Exercise reduces depression, anxiety and stress
Recent evidence has shown that exercise is as effective as psychotherapy and anti-depressant drug therapy in treating mild to moderate depression, and even more effective when used in conjunction with the conventional therapies.
How does exercise help depression?
Psychological theories:
- Distraction from stressful stimuli.
- Exercise as a way of regaining control of one’s body and life (as depression can be a person’s response to loss of control).
- Improved social interaction that often accompanies participation in sports.
Biological mechanisms:
- Alterations of chemical substances in the brain (usually an increase), which can reverse the low levels found in persons who are depressed.
- Another mechanism theorised as helpful is the thermogenic effect of exercise (elevation of body temperature) that could have antidepressant effects.

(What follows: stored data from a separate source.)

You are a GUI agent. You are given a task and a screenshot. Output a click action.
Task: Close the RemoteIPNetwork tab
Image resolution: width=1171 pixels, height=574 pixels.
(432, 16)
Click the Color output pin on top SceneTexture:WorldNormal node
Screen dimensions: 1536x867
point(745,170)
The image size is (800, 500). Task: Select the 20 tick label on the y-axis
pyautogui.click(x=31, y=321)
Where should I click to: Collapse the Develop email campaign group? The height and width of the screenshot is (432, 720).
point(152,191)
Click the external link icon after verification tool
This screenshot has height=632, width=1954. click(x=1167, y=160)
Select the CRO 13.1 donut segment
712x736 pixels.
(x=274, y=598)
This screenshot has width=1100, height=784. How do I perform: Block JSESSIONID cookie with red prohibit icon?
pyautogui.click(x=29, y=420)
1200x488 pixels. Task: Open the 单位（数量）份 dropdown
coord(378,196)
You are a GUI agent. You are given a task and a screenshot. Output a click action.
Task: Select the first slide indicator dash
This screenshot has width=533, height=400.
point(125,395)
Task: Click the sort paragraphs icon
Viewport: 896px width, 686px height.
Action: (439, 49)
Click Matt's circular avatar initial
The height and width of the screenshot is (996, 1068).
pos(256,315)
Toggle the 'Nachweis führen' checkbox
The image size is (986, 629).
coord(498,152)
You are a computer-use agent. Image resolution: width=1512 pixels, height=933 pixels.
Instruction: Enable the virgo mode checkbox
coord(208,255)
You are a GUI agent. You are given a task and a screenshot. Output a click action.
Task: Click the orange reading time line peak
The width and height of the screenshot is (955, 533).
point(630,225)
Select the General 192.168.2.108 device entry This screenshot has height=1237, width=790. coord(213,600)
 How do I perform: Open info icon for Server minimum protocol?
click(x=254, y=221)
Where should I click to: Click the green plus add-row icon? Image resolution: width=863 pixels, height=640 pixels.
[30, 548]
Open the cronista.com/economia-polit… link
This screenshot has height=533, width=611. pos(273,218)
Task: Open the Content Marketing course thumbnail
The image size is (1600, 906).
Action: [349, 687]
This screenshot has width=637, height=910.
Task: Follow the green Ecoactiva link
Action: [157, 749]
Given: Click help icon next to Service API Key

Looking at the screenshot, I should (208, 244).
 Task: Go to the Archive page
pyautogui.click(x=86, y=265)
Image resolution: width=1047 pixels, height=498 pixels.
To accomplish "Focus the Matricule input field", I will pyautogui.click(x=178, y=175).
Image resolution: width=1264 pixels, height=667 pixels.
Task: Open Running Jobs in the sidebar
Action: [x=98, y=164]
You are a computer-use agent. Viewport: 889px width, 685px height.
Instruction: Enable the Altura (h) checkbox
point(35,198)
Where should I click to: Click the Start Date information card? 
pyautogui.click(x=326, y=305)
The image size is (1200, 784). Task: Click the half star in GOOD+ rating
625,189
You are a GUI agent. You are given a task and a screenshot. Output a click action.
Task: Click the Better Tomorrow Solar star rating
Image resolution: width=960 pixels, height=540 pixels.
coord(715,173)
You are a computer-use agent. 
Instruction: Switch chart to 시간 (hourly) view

Qualities of Tai Chi and its benefits for depression
Tai Chi is a form of exercise which is uniquely suitable to assist people who are suffering from depression and/or anxiety to take some control in managing their own condition. Tai Chi is both aerobic and anaerobic exercise. It is one of the best low impact aerobic exercises known, as it maintains the correct heart rate for the required amount of time, and at the same time is an extremely gentle exercise, gently stretching every muscle and tendon in the body. And to maintain motivation, it’s more interesting than walking or jogging.
- A major aim of Tai Chi is to foster a calm and tranquil mind, focused on the precise execution of the exercises. Learning to do them correctly provides a practical avenue for learning about such things as balance, alignment, fine-scale motor control, rhythm of movement, the genesis of movement from the body’s vital centre, and so on. Thus the practice of Tai Chi can in some measure contribute to being able to better stand, walk, move, run, etc. in other spheres of life as well. Many practitioners notice benefits in terms of correcting poor postural, alignment or movement patterns which can contribute to tension or injury. Furthermore the meditative nature of the exercises is calming and relaxing in and of itself.
- One of the aspects of depression which is both a cause and an outcome of the condition is loss of self-esteem and of the sense of personal efficacy. In the Tai Chi Forms there is a graded development in demand (both physical and mental) as the form gradually increases its complexity of movements and requirement for physical strength. In this way, participants experience mastery of a skill that is sufficiently challenging to warrant respect of their achievement, while the stepwise building on previous achievements guarantees success
- The forms are designed so that the sequence of movements provides gradually increasing requirements for coordination (Stroke the Peacock’s Tail) and balance (Golden Cockerel Stands on One Leg). These abilities are of concern to most beginner students, and people suffering from depression and/or anxiety require an even higher level of consideration for a potential lack in confidence. At the same time, the focus required to master these skills provides an excellent diversion from troubling preoccupations.
- A balance between repetition and variety enables the maintenance of interest and motivation, together with the reassurance of becoming familiar with each movement through repetition.
- Movements are done on both left and right sides to provide balanced development of the body and to alleviate tiredness.
- The forms are designed in discrete sections so that participants are able to quickly achieve and identify “packages” or skills. This facilitates the recognition of achievement at frequent intervals which is an aid to motivation and the development of confidence and self-esteem.
Clinical Depression is not a condition to take lightly, or to self-treat without expert care and supervision. Although Tai Chi can be an important aid to recovery and management of this condition, it is essential that a depressed person seeks expert medical and/or psychological advice.